PROBLEM TO WORK ON:
Please state how many lines of the records hold the string "This", giving nothing but the number.

MATERIAL FOR THE TASK: Begin

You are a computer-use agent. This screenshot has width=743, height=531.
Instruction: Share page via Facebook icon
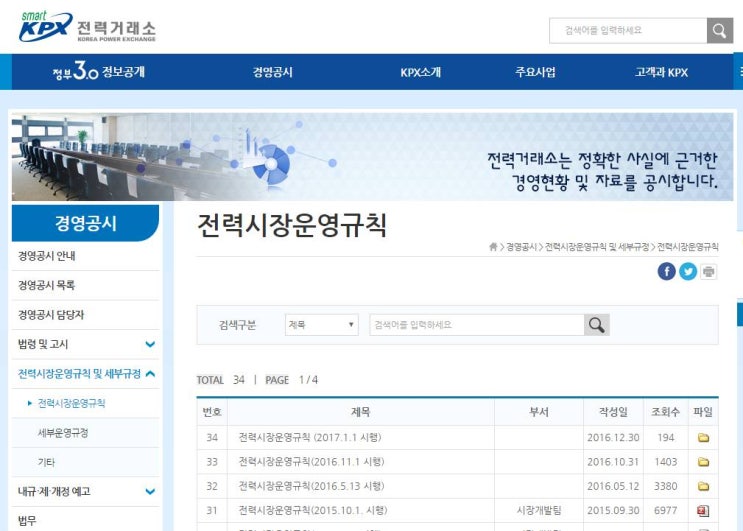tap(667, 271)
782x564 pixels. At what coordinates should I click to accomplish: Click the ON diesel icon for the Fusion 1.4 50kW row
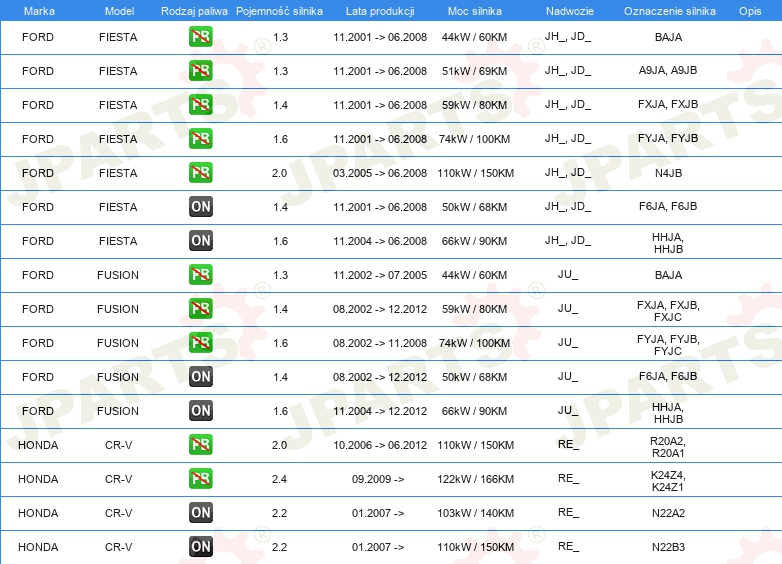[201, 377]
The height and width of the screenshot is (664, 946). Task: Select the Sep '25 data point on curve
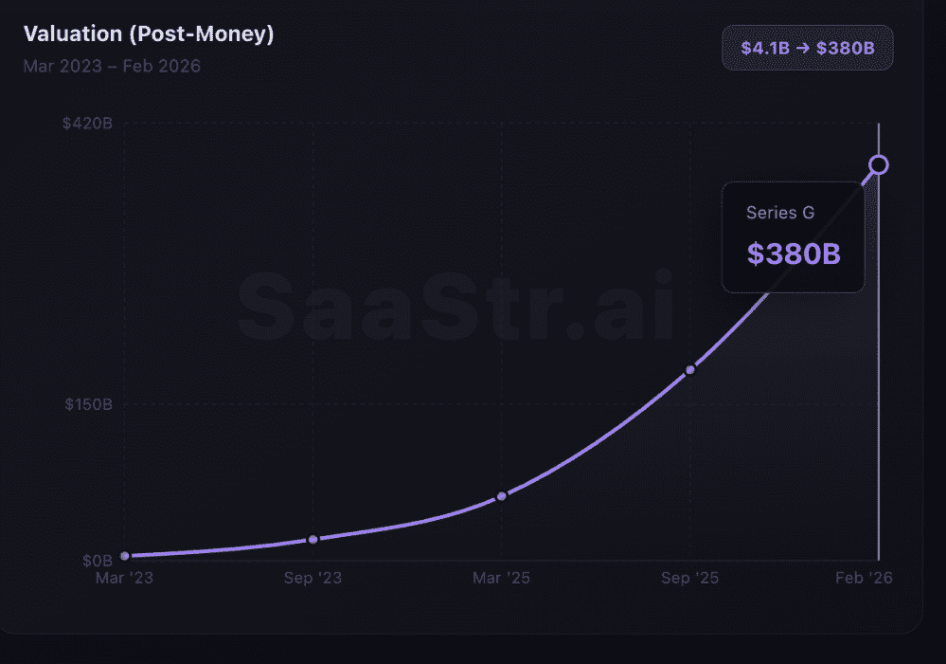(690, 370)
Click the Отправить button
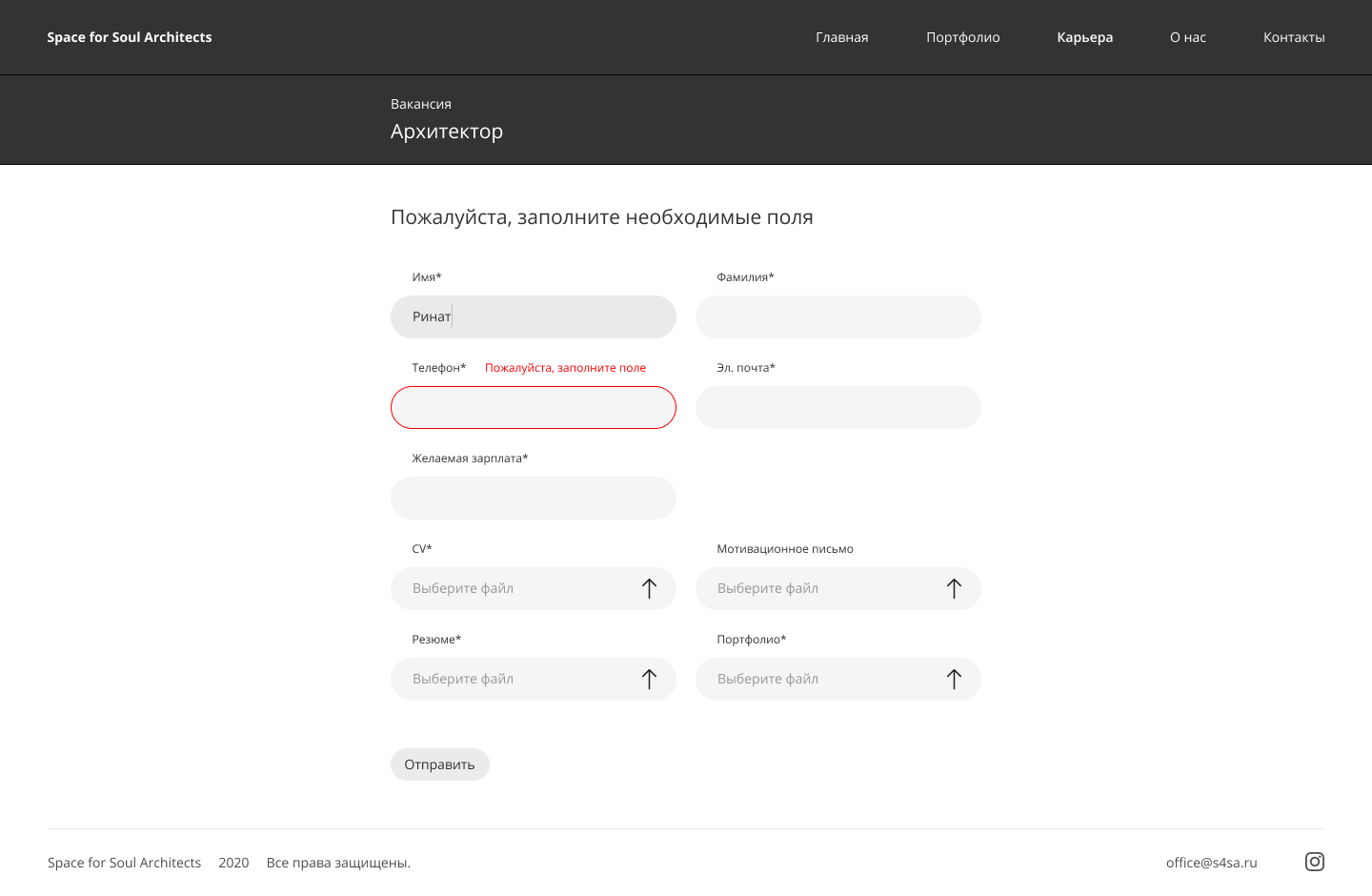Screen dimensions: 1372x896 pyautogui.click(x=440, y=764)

MATERIAL FOR THE TASK: End
MATERIAL FOR THE TASK: Begin

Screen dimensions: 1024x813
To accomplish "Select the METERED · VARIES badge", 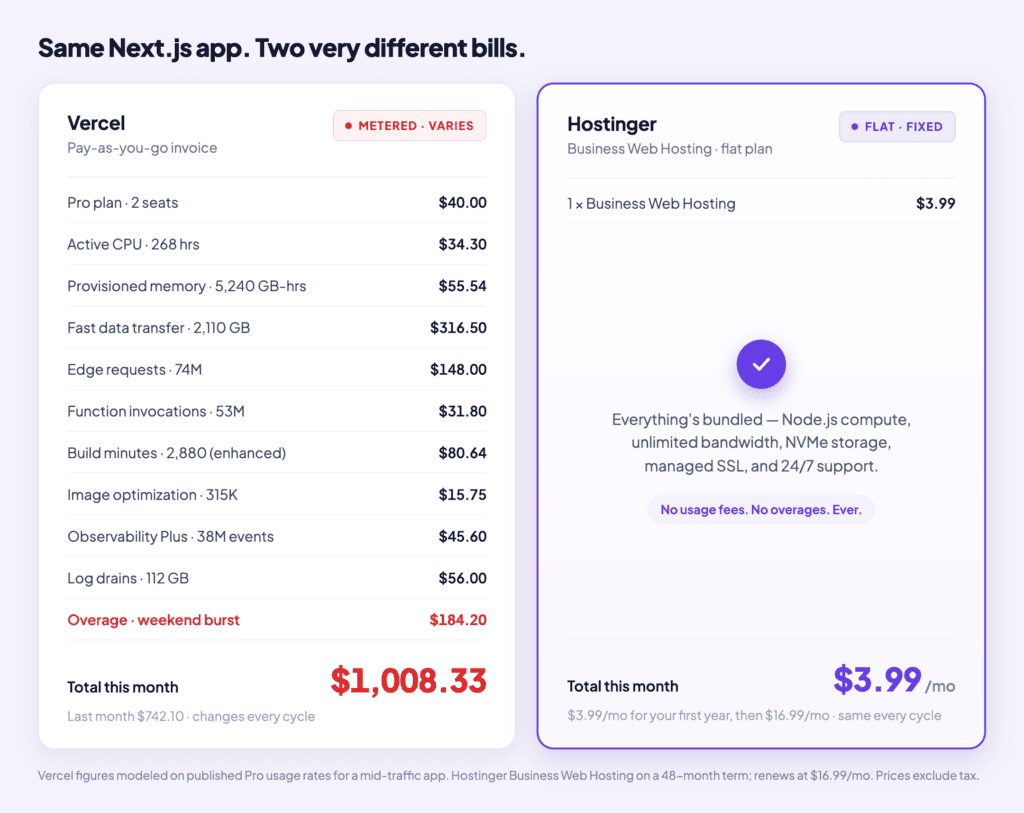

MATERIAL FOR THE TASK: End
MATERIAL FOR THE TASK: Begin

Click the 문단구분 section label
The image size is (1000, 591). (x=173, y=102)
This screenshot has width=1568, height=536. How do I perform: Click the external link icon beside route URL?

MATERIAL FOR THE TASK: End

RESPONSE BOX:
2